Task to carry out
Write out, word for word, the lines of the listing that begin with the line containing "You are a computer-use" and end after the line containing "pyautogui.click(x=47, y=614)". Leave out the pictures.

Supplied records
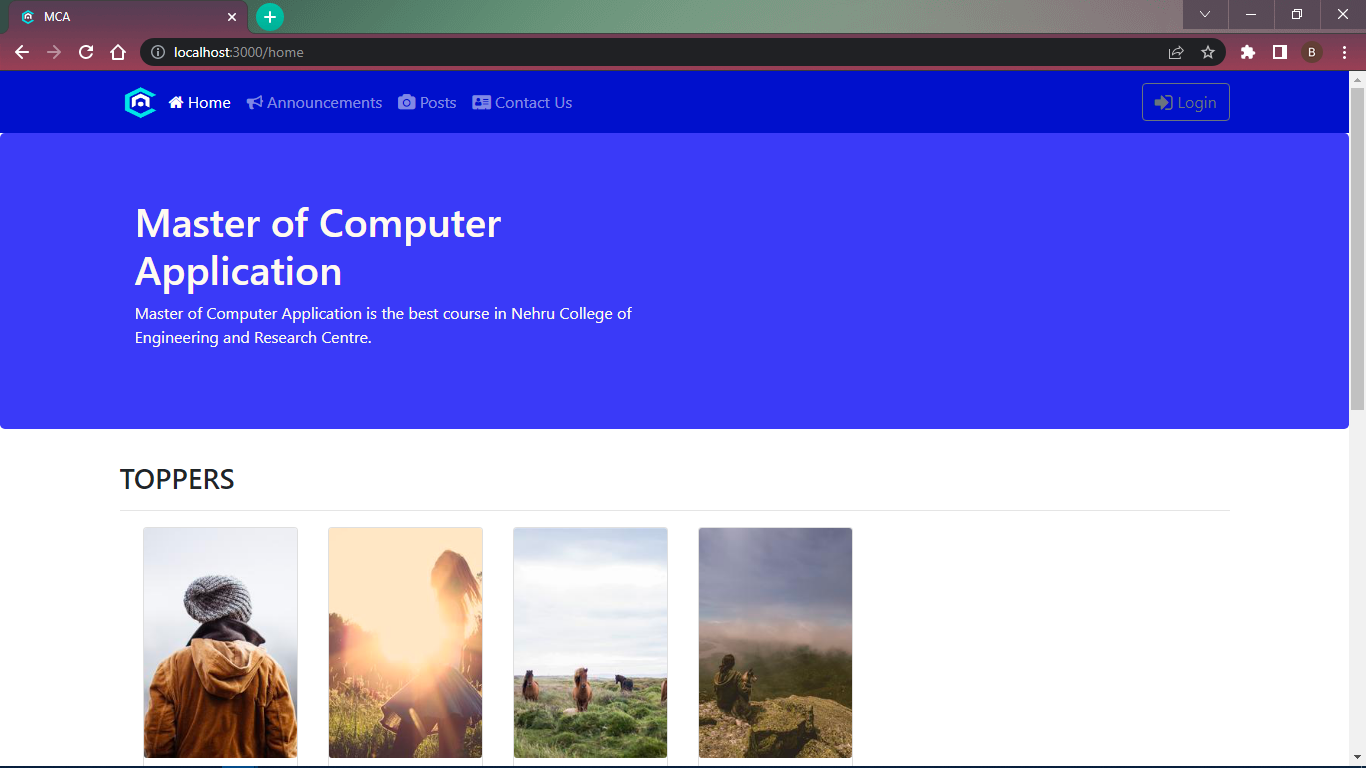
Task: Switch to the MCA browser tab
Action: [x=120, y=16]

--

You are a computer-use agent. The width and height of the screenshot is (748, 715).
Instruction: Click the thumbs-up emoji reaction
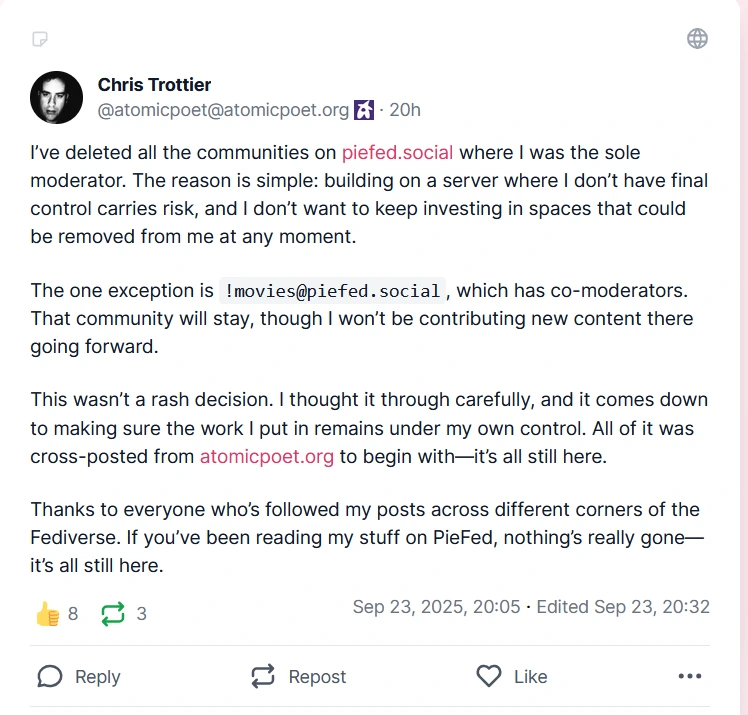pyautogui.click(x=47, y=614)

* * *

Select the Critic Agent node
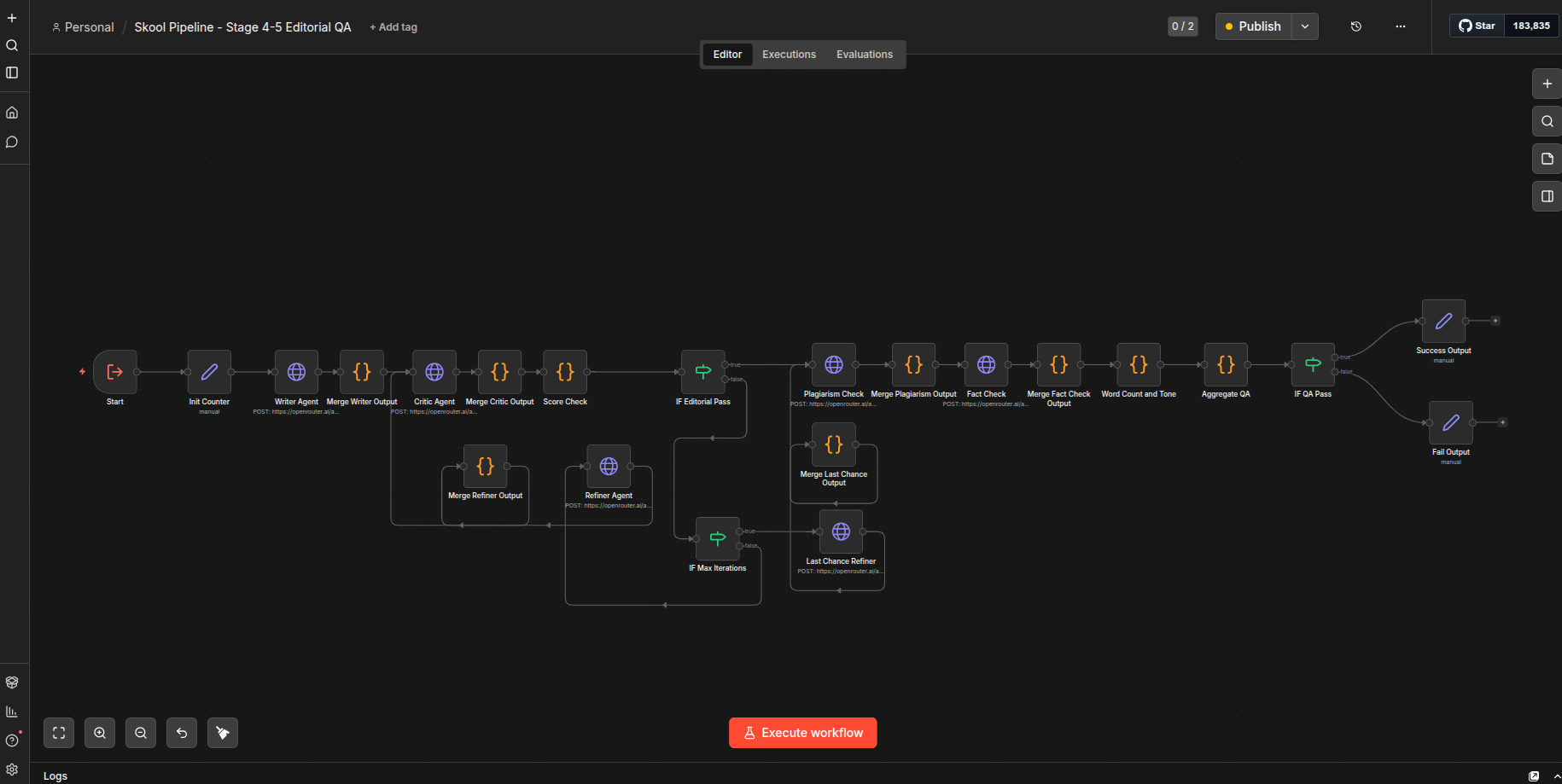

Response to the task
You are a computer-use agent. The width and height of the screenshot is (748, 715).
Instruction: Click the thumbs-up emoji reaction
pyautogui.click(x=47, y=614)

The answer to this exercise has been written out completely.